Following another suicide of a person under the care of the Alabama Department of Corrections (ADOC) this week, victims’ families, their attorney, and representatives from the SPLC met on the steps of the Alabama State Capitol today, urging state officials to address the need for comprehensive criminal justice reform.
The latest suicide on Wednesday marked the thirteenth time in the last 14 months that a person under ADOC’s care has taken their own life.
Under a staffing analysis that ADOC provided to a federal court, the agency must hire 2,261 new corrections officers and 130 new corrections supervisors by February 2022, in order to meet basic legal and safety standards for both officers and incarcerated people.
The move would add over $100 million annually to the ADOC budget. Yet there is little evidence that ADOC is on track to meet those benchmarks. Nevertheless, news reports indicate that Gov. Kay Ivey and ADOC staff are preparing to build three mega-prisons, at a cost of $1 billion or more.
In June 2017, U.S. District Judge Myron H. Thompson declared the mental health system in Alabama prisons to be “horrendously inadequate,” an unconstitutional failure that led to what Thompson called a “skyrocketing suicide rate” among incarcerated people. Thompson’s ruling followed a two-month trial in the SPLC’s ongoing lawsuit against ADOC.
“Since a federal court found that mental health care in ADOC facilities was grossly inadequate in the summer of 2017, ADOC has continued to fail to provide adequate protection for suicidal people in its custody,” said Maria Morris, senior supervising attorney for the SPLC. “The result is that Alabamians under the supervision of ADOC, many of whom suffer from mental illness, hopelessness, and despair and are not receiving the resources they need, have taken their own lives.

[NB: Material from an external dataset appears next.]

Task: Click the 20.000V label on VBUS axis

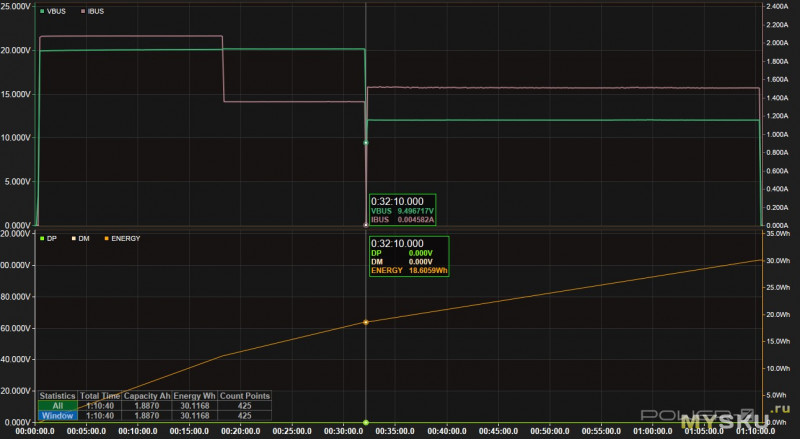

ADOC should take action. They need to step up and treat this like what it is – a life-and- death emergency.”
Richard Cohen, president of the SPLC, said: “The Legislature must solve this emergency because Governor Ivey and (ADOC Commissioner Jefferson S. Dunn) have been derelict in their duty. Every year without action, the crisis deepens and grows more expensive and harder to fix. The costs to the state of Alabama will grow and we will continue to mourn the deaths of incarcerated people who did not receive constitutionally required care.”